J.K. : Avant une tournée en Lorraine, nous reprenons nos trois spectacles :
Le 2 avril 2020, Nadejda, d’après les œuvres de Nadejda et Ossip Mandelstam (Aline Karnauch, Jacques Kraemer) ;
Le 3 avril, L’Atrabilaire amoureux, d’après Le Misanthrope, de Molière (Jacques Kraemer) ;
Le 4 avril, Opal, une enfant d’ailleurs, d’après le Journal d’enfance d’Opal Whiteley (Aline Karnauch et Jacques Kraemer).

Propos recueillis par Chantal Vinet


Jacques Kraemer en bref :

Formé à la rue Blanche et au Conservatoire National à Paris, Jacques Kraemer, comédien, metteur en scène et auteur, fonde en 1963 le Théâtre Populaire de Lorraine.

En 1982, il quitte le T.P.L. et fonde sa compagnie. Jusqu’à sa nomination en 1993, à la direction du Théâtre de Chartres, il met en scène et crée chaque année une nouvelle pièce alternant des œuvres dont il est l’auteur et des œuvres classiques ou contemporaines : La Fille infortunée de Diderot (Jacques Kraemer), le Rêve de d’Alembert (Diderot), Cage, Face de Carême (Jacques Kraemer), la Force de l’Habitude (Thomas Bernhard), Thomas B (Jacques Kraemer), Un Homme qui savait (Emmanuel Bove), Le Roi Lear (Shakespeare), Il marche et Annabelle et Zina (Christian Rullier), Le Jeu de l’Amour et du Hasard (Marivaux), L’Eveil des Ténèbres (Joseph Danan).

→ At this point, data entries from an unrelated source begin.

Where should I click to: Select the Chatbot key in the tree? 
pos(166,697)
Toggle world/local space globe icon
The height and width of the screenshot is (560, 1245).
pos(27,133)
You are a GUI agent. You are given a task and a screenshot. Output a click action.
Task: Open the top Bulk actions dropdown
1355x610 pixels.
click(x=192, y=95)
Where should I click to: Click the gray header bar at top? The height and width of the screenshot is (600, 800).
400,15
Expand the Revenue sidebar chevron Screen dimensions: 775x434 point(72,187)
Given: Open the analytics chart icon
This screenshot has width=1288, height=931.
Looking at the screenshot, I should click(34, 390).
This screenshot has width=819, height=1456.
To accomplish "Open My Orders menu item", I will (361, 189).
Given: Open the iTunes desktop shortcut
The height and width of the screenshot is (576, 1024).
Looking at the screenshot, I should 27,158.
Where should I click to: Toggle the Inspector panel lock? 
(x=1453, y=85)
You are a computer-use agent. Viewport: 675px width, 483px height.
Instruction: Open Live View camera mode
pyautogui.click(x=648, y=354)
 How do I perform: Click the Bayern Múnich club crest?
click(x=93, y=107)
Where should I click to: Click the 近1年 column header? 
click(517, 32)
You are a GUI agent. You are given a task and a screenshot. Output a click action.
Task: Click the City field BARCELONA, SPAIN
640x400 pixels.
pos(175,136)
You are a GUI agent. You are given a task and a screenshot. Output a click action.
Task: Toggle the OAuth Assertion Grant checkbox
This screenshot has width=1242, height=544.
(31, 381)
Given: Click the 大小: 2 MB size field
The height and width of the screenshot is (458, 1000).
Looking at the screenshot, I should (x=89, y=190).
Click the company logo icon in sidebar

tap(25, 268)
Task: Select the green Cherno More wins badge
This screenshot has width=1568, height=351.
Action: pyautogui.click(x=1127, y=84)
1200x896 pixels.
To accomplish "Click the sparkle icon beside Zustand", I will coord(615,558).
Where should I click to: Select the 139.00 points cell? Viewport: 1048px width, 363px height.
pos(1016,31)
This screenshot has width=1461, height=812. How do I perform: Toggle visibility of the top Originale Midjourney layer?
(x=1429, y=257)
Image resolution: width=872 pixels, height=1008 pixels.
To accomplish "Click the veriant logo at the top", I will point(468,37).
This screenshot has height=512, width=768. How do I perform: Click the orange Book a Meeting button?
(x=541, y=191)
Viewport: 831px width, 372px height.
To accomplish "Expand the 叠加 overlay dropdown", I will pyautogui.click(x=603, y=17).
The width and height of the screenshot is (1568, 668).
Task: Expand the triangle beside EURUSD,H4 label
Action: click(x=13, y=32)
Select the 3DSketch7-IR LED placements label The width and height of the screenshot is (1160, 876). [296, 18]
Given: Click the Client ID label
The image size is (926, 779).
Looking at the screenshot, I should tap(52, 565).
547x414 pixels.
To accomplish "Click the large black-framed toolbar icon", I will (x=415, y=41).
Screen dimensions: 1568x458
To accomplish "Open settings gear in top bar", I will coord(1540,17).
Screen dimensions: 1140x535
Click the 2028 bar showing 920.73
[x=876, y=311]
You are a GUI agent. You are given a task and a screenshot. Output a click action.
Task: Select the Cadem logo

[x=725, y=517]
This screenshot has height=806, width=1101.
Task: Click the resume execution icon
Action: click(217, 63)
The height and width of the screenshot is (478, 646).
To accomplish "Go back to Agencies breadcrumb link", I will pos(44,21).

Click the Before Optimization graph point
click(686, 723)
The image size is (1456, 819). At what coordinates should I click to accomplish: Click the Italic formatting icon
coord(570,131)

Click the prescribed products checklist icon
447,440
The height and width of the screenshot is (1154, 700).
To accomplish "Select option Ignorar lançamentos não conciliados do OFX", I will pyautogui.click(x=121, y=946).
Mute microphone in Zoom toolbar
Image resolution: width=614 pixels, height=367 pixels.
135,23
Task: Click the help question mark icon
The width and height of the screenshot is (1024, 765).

A partir de 1993, les créations de la Compagnie coproduites par le Théâtre de Chartres se poursuivent, à Chartres, à Paris ou au Festival d’Avignon, en tournées :
Le Délinquant (Calaferte), Bettine (Musset), Bérénice (Racine), Thomas B. ( Jacques Kraemer),
La plus forte
(Strindberg), Mademoiselle Julie (Strindberg), Pièces de la mer (O’Neill), Dom Juan (Molière),
Le Golem (JK), Une fête pour Boris (Bernhard), Anne-Marie (Minyana), Le Jeu de l’Amour et du Hasard (Marivaux), Le Home Yid (JK).

En 2005, il quitte la direction du Théâtre, mais reste implanté à Chartres où il ouvre le Studio des Epars avec sa Compagnie. Il y poursuit son travail de création avec le diptyque Michel Vinaver : Dissident, il va sans dire et Nina, c’est autre chose, Agatha de Marguerite Duras , Phèdre/ Jouvet/ Delbo. 39/45, Agnès 68 de Jacques Kraemer, Il aurait suffi de Pauline Sales et Samira Bellil et Boris Vian (L’Arrache-Cœur, L’Herbe Rouge et l’Ecume des Jours). Il écrit et met en scène Prométhée 2071 et Kassandra Fukushim.

Toutes ces créations ont été présentées à Chartres, au Festival d’Avignon, en tournée et pour la plupart, à Paris.